Extracted information.
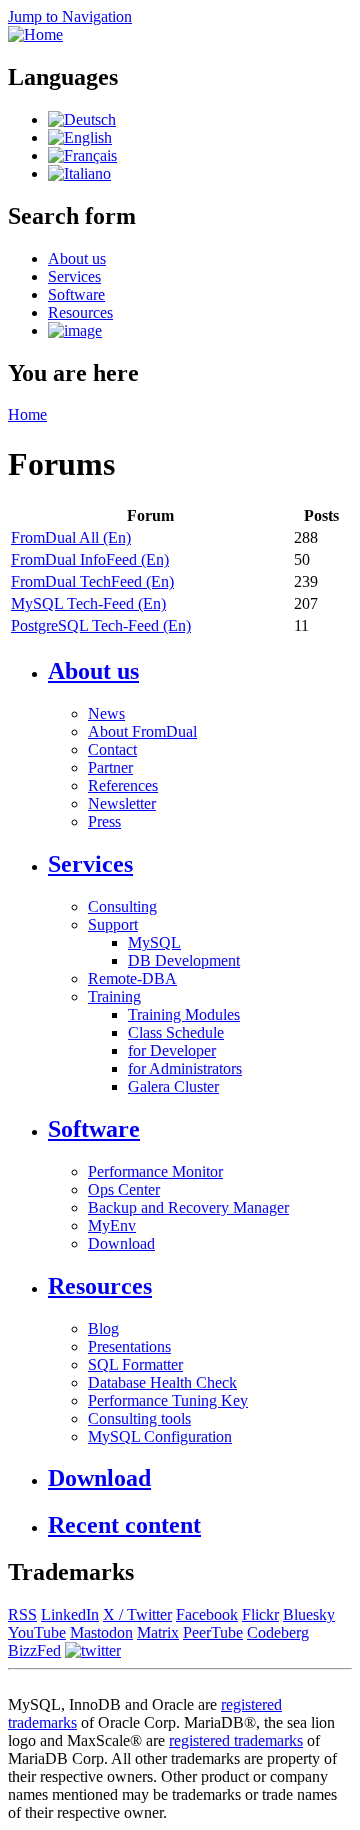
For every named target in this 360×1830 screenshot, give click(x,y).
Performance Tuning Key (168, 1400)
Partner (110, 767)
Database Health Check (162, 1382)
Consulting (122, 906)
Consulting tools (139, 1418)
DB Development (184, 960)
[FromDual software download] (75, 330)
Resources (80, 312)
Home (27, 414)
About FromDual (142, 731)
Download (121, 1243)
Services (74, 276)
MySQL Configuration (160, 1436)
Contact (112, 749)
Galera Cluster (173, 1086)
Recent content (124, 1525)
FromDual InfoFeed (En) (90, 559)
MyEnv (112, 1225)
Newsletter (122, 803)
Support (113, 924)
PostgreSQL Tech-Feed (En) (101, 625)
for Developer (172, 1050)
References (123, 785)
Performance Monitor (155, 1171)
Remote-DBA (132, 978)
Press (104, 821)
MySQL (154, 942)
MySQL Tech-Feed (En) (88, 603)
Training (114, 996)
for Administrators (185, 1068)
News (106, 713)
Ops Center (124, 1189)
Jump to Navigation (70, 16)
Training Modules (184, 1014)
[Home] (35, 34)
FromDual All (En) (71, 537)
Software (76, 294)
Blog (103, 1328)
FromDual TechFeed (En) (92, 581)
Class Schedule (176, 1032)
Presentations (129, 1346)
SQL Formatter (135, 1364)
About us (77, 258)
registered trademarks (236, 1740)
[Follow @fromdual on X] (93, 1650)
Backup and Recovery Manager (188, 1207)
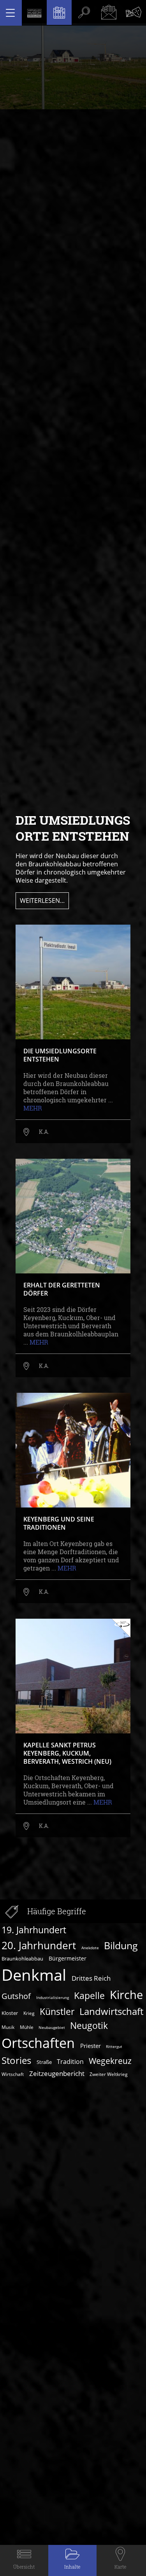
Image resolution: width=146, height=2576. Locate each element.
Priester (90, 2046)
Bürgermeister (67, 1958)
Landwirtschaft (111, 2011)
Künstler (57, 2012)
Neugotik (89, 2026)
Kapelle (89, 1995)
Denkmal (34, 1974)
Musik (8, 2027)
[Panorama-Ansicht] (121, 1628)
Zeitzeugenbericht (56, 2073)
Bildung (121, 1945)
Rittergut (114, 2046)
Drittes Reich (91, 1978)
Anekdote (90, 1947)
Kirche (126, 1994)
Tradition (70, 2061)
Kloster (10, 2012)
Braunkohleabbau (22, 1958)
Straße (44, 2061)
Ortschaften (38, 2043)
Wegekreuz (110, 2060)
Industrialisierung (52, 1997)
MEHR (32, 1108)
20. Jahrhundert (39, 1945)
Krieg (29, 2013)
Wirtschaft (13, 2074)
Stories (16, 2060)
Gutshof (16, 1995)
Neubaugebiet (52, 2027)
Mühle (26, 2027)
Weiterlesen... (42, 900)
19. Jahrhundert (34, 1930)
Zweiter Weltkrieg (109, 2074)
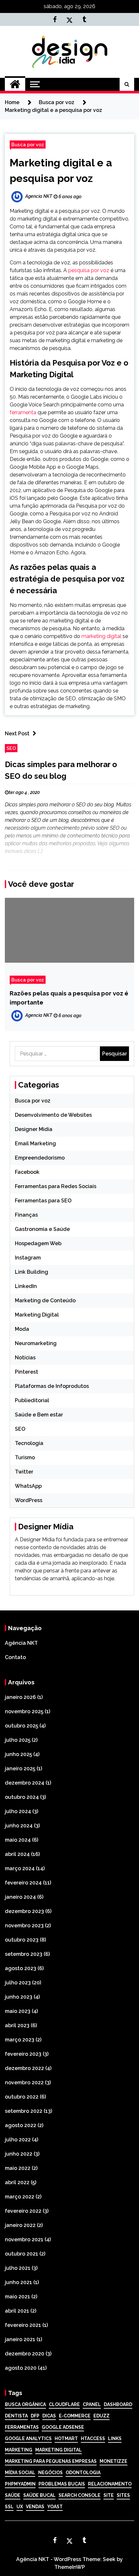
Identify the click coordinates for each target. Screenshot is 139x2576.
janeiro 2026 (20, 1697)
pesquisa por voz (88, 270)
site (108, 2495)
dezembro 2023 (24, 1911)
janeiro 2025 (20, 1768)
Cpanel (92, 2404)
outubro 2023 (21, 1940)
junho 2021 (18, 2282)
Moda (22, 1329)
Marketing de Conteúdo (45, 1300)
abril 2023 (17, 2025)
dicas (49, 2415)
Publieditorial (32, 1400)
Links (115, 2438)
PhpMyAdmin (20, 2483)
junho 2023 (18, 1997)
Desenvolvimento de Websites (53, 1115)
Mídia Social (20, 2472)
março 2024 (20, 1868)
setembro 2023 (23, 1954)
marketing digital (101, 636)
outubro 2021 (21, 2254)
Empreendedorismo (40, 1158)
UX (19, 2506)
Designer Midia (33, 1129)
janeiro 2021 (20, 2339)
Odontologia (83, 2472)
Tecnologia (29, 1443)
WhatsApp (28, 1486)
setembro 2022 (23, 2111)
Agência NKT (21, 1643)
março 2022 (19, 2197)
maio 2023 (17, 2011)
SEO (11, 748)
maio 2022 (17, 2168)
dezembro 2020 (24, 2354)
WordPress (28, 1500)
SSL (9, 2506)
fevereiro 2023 (23, 2054)
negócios (50, 2472)
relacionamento (110, 2483)
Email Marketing (35, 1143)
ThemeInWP (69, 2567)
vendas (35, 2506)
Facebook (27, 1172)
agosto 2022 (20, 2125)
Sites (123, 2495)
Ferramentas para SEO (43, 1201)
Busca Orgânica (25, 2404)
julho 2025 (17, 1740)
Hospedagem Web (38, 1243)
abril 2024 (17, 1854)
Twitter (24, 1472)
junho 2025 (18, 1754)
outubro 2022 (21, 2097)
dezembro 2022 (24, 2068)
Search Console (80, 2495)
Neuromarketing (36, 1343)
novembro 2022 (24, 2082)
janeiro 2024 (20, 1897)
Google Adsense (63, 2427)
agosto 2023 (20, 1968)
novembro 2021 (24, 2239)
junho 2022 (18, 2154)
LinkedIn (26, 1286)
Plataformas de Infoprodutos (52, 1386)
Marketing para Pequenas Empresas (51, 2461)
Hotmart (66, 2438)
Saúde (12, 2495)
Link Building (31, 1272)
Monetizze (113, 2461)
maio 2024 (18, 1840)
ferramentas (22, 2427)
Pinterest (26, 1372)
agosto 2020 (21, 2368)
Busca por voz (27, 144)
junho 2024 (19, 1826)
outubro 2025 (21, 1726)
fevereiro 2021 (23, 2325)
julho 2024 (18, 1811)
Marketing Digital (37, 1315)
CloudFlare (64, 2404)
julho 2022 (18, 2140)
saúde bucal (39, 2495)
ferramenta (23, 412)
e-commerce (75, 2415)
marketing (18, 2449)
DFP (35, 2415)
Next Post (17, 733)
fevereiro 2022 (23, 2211)
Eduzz (101, 2415)
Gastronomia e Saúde (42, 1229)
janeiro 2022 (20, 2225)
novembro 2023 (24, 1925)
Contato (15, 1657)
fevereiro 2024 (23, 1883)
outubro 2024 (22, 1797)
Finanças (26, 1215)
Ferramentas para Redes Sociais (55, 1186)
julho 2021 (17, 2268)
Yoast (55, 2506)
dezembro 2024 (24, 1783)
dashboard (118, 2404)
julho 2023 (18, 1983)
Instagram (28, 1258)
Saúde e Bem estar (39, 1415)
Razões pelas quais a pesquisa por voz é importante (69, 998)
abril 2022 (17, 2182)
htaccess (93, 2438)
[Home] (15, 84)
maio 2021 (17, 2296)
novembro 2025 (24, 1711)
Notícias (25, 1357)
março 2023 (19, 2040)
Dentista (16, 2415)
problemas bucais (61, 2483)
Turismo (25, 1457)
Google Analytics (28, 2438)
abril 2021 (17, 2311)
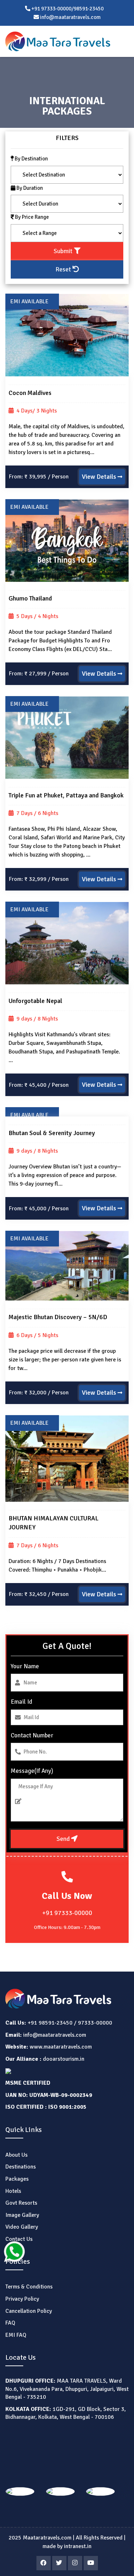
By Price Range (31, 217)
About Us (16, 2154)
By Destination (31, 158)
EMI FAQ (15, 2335)
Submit (64, 251)
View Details (100, 477)
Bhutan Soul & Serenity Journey (52, 1133)
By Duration (29, 188)
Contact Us (19, 2239)
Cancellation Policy (28, 2311)
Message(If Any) (32, 1771)
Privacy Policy (22, 2298)
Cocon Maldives (30, 393)
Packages (17, 2178)
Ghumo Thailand (30, 598)
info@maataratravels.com (54, 2035)
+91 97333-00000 (67, 1913)
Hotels (13, 2191)
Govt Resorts (21, 2202)
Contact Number (32, 1735)
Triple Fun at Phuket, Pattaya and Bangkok (66, 795)
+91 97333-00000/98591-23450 (67, 8)
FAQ (10, 2322)
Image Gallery (22, 2215)
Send (63, 1839)
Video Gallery (21, 2226)
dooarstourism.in (63, 2059)
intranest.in (77, 2546)
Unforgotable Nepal (35, 1001)
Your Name (25, 1666)
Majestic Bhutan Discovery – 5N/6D (58, 1317)
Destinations (20, 2166)
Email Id (21, 1702)
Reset (64, 269)
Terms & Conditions (29, 2286)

Problem details.
Using the records above, restate word for word the lines from the one with "FromDual TechFeed (En) (92, 581)" through the one with "Backup and Recovery Manager (188, 1207)", both included.

Expected output.
FromDual TechFeed (En) (92, 581)
Class Schedule (176, 1032)
Presentations (129, 1346)
SQL Formatter (135, 1364)
About us (77, 258)
registered trademarks (236, 1740)
[Follow @fromdual on X] (93, 1650)
Backup and Recovery Manager (188, 1207)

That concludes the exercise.